◆ Your instructions ◆
In the forum thread below, what does the quoted exec documentation say is used to parse a single argument containing shell metacharacters on Unix platforms? Please answer briefly.

◆ Document ◆
Beefy Boxes and Bandwidth Generously Provided by pair Networks
We don't bite newbies here... much
 
PerlMonks  

Re: Improve pipe open? (redirect hook)

by oiskuu (Hermit)
on Apr 01, 2017 at 21:07 UTC ( [id://1186696]=note: print w/replies, xml ) Need Help??


in reply to Improve pipe open?

Perl could certainly use a hook triggering before exec(). Performing custom setup between fork() and exec() is essential for correct operation in many scenarios. For example: thread save calling an external command, Re^6: Capture::Tiny alternative.

So the IPC modules might use constructs like

{ local $SIG{__EXEC__} = \&_do_redirect; system ... }
But this would no doubt have other creative uses. Syntactic sugar to make things neat.
{ use redirect qw( 3>&1 1>&2 2>&3 3>&- ); open my $fh, ...; `another cmd`; }

ps. I'm not entirely sure if the hook ought to be post-fork or pre-exec.

Replies are listed 'Best First'.
Re^2: Improve pipe open? (redirect hook)
by afoken (Chancellor) on Apr 02, 2017 at 11:42 UTC

    I don't see a need for a hook between fork and exec hidden in system and open, and abusing %SIG for that hook makes it even worse. That hook introduces action-at-a-distance.

    If you intend to make some stuff happen between fork and exec, write it explicitly:

    sub redirected_system { my @args=@_; my $pid=fork() // die "Can't fork: $!"; if ($pid) { # (parent) waitpid($pid,0); # plus whatever is needed to collect data from the child } else { # (child) # modify file handles as needed (redirection) # change UID, GID if needed # chdir if needed # chroot if needed exec { $args[0] } @args or die "exec failed: $!"; } }

    This is clean, readable, and has no action-at-a-distance. Of course, it is possible to use a generic function to allow changes to the child process without resorting to global variables:

    sub hooked_system(&@) { my ($hook,@args)=@; my $pid=fork() // die "Can't fork: $!"; if ($pid) { # (parent) waitpid($pid,0); # plus whatever is needed to collect data from the child } else { # (child) $hook->(); exec { $args[0] } @args or die "exec failed: $!"; } }

    I also don't see how a hook would solve the problem of perl invoking the default shell in case of three-argument pipe open or single-argument system. And please don't tell me that the hook code should start guessing how the single string should be splitted into a list of arguments. This is excactly what perl already does: It guesses, and if the string looks too complex to guess (see below), it delegates that to a random default shell. This is the cause of the trouble, not its solution.

    qx, ``, system and pipe open are already wrappers for fork and exec. Adding more and more parameters will give us nightmares like CreateProcessAsUser(), effectively passing more than 30 parameters plus command line arguments to a nightmare function that will finally start a child process. See also Re^3: Set env variables as part of a command.


    Perl guessing

    exec states:

    If there is only one element in LIST, the argument is checked for shell metacharacters, and if there are any, the entire argument is passed to the system's command shell for parsing (this is /bin/sh -c on Unix platforms, but varies on other platforms). If there are no shell metacharacters in the argument, it is split into words and passed directly to execvp, which is more efficient.

◆ Information shown ◆
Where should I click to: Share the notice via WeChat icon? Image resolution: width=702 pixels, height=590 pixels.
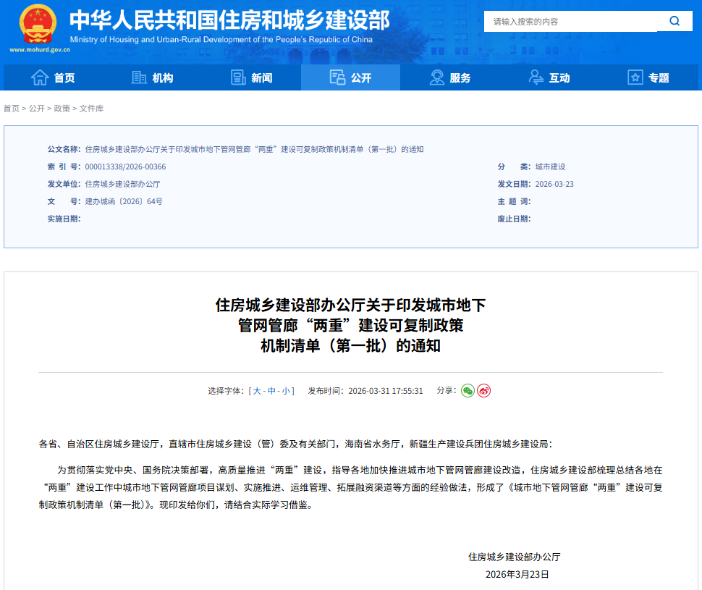(468, 390)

◆ Result of this task ◆
The system's command shell, /bin/sh -c.